» **WHAT THE EXERCISE ASKS**:
In the material below, copy out word for word the part that opens with the line containing "Open the green chat bubble widget" and closes with the line containing "click(x=44, y=57)", both of those lines included.

» **INPUT RECORDS**:
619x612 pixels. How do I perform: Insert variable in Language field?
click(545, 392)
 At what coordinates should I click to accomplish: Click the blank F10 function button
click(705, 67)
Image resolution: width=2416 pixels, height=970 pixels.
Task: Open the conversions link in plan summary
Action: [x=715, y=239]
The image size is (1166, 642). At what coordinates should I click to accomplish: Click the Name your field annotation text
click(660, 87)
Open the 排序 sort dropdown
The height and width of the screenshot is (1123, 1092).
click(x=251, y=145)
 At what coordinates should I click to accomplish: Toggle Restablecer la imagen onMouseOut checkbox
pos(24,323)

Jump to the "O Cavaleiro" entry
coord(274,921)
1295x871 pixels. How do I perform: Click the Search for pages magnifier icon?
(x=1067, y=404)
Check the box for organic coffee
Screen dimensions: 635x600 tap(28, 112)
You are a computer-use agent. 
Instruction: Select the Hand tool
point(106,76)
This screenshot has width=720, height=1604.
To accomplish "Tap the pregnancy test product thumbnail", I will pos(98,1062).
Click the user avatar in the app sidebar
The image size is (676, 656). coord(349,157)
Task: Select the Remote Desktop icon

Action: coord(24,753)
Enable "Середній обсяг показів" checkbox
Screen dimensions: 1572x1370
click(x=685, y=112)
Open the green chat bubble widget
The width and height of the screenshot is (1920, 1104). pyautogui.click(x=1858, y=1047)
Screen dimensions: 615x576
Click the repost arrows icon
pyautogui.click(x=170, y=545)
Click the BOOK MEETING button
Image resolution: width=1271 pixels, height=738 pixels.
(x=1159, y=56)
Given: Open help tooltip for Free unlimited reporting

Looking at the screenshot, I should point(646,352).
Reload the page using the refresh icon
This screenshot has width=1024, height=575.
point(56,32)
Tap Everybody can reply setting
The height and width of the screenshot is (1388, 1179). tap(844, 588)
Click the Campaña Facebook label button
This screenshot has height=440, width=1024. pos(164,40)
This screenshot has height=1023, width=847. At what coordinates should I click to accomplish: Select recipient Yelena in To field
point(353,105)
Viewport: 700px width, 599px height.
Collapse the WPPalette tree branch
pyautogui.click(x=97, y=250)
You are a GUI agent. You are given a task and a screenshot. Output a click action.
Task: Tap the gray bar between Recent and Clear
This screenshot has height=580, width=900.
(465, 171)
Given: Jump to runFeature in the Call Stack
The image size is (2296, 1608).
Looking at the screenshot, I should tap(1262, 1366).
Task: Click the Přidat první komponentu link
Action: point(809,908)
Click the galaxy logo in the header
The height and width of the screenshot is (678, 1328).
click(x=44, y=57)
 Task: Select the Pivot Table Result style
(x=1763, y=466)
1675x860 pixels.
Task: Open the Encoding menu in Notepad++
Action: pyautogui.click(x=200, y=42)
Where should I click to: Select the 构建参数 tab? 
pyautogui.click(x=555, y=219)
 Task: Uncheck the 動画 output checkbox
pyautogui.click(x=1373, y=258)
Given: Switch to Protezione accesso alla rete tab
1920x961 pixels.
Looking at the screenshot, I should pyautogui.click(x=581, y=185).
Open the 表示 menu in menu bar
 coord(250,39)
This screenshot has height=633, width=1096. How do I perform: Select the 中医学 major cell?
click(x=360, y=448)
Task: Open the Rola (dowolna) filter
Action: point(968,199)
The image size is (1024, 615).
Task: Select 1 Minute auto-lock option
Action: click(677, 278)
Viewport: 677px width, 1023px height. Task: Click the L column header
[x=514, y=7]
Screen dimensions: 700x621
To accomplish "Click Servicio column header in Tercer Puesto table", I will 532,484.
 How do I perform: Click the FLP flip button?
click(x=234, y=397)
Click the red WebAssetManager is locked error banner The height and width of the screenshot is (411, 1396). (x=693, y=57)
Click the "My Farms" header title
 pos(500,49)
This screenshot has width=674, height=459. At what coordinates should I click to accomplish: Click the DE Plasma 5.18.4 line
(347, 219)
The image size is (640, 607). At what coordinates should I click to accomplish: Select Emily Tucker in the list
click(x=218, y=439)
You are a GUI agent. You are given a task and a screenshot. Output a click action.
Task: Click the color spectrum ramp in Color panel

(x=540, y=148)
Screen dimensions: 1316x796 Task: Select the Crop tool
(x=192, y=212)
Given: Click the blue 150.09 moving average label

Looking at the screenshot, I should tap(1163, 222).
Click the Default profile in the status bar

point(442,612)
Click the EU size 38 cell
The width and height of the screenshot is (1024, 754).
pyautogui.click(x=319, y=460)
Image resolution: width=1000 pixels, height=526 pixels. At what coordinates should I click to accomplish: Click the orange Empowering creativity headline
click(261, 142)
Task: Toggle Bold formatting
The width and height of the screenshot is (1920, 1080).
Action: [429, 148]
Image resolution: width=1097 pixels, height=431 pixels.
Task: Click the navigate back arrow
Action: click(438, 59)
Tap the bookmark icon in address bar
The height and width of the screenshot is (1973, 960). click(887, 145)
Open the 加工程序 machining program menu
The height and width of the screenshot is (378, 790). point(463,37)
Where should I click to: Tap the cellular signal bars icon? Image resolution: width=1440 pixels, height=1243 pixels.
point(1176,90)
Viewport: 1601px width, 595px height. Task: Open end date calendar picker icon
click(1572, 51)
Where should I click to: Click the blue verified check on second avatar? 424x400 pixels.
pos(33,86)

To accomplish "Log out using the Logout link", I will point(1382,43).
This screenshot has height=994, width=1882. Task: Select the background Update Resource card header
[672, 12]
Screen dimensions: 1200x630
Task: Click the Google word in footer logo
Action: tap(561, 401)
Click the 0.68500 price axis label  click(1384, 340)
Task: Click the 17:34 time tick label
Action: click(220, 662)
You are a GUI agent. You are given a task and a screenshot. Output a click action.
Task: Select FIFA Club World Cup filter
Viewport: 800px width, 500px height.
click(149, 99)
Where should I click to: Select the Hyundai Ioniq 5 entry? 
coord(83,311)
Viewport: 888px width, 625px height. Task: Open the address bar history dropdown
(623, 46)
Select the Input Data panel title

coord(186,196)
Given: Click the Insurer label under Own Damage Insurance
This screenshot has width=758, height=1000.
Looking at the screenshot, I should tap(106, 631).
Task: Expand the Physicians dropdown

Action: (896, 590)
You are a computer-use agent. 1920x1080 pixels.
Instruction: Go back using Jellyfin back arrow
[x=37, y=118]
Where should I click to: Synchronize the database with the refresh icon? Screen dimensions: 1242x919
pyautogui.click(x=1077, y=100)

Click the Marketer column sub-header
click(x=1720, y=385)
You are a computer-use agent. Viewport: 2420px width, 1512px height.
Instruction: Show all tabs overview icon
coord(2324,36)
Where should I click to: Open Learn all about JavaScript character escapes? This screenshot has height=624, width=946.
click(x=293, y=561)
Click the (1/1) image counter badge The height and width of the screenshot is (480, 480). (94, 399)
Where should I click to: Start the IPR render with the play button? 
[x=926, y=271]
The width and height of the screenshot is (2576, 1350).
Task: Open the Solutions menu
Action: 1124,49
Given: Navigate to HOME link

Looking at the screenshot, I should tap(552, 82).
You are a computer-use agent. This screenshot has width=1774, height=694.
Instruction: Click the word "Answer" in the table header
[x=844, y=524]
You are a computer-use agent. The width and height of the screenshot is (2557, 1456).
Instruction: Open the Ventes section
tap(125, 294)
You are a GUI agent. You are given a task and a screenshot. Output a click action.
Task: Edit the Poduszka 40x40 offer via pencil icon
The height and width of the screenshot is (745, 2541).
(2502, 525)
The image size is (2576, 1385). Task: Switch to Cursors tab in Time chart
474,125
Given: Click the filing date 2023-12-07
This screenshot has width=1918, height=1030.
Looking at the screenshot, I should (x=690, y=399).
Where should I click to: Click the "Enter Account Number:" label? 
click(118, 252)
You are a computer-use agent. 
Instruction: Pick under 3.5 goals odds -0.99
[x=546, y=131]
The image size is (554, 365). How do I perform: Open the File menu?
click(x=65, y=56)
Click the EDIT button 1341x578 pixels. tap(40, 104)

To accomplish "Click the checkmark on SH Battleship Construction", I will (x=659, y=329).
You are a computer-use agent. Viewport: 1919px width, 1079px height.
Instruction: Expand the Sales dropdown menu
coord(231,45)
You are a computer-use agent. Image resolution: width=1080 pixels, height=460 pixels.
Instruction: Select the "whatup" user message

» **OUTPUT OF THE TASK**:
Open the green chat bubble widget
The width and height of the screenshot is (1920, 1104). pyautogui.click(x=1858, y=1047)
Screen dimensions: 615x576
Click the repost arrows icon
pyautogui.click(x=170, y=545)
Click the BOOK MEETING button
Image resolution: width=1271 pixels, height=738 pixels.
(x=1159, y=56)
Given: Open help tooltip for Free unlimited reporting

Looking at the screenshot, I should point(646,352).
Reload the page using the refresh icon
This screenshot has width=1024, height=575.
point(56,32)
Tap Everybody can reply setting
The height and width of the screenshot is (1388, 1179). tap(844, 588)
Click the Campaña Facebook label button
This screenshot has height=440, width=1024. pos(164,40)
This screenshot has height=1023, width=847. At what coordinates should I click to accomplish: Select recipient Yelena in To field
point(353,105)
Viewport: 700px width, 599px height.
Collapse the WPPalette tree branch
pyautogui.click(x=97, y=250)
You are a GUI agent. You are given a task and a screenshot. Output a click action.
Task: Tap the gray bar between Recent and Clear
This screenshot has height=580, width=900.
(465, 171)
Given: Jump to runFeature in the Call Stack
The image size is (2296, 1608).
Looking at the screenshot, I should tap(1262, 1366).
Task: Click the Přidat první komponentu link
Action: point(809,908)
Click the galaxy logo in the header
The height and width of the screenshot is (678, 1328).
click(x=44, y=57)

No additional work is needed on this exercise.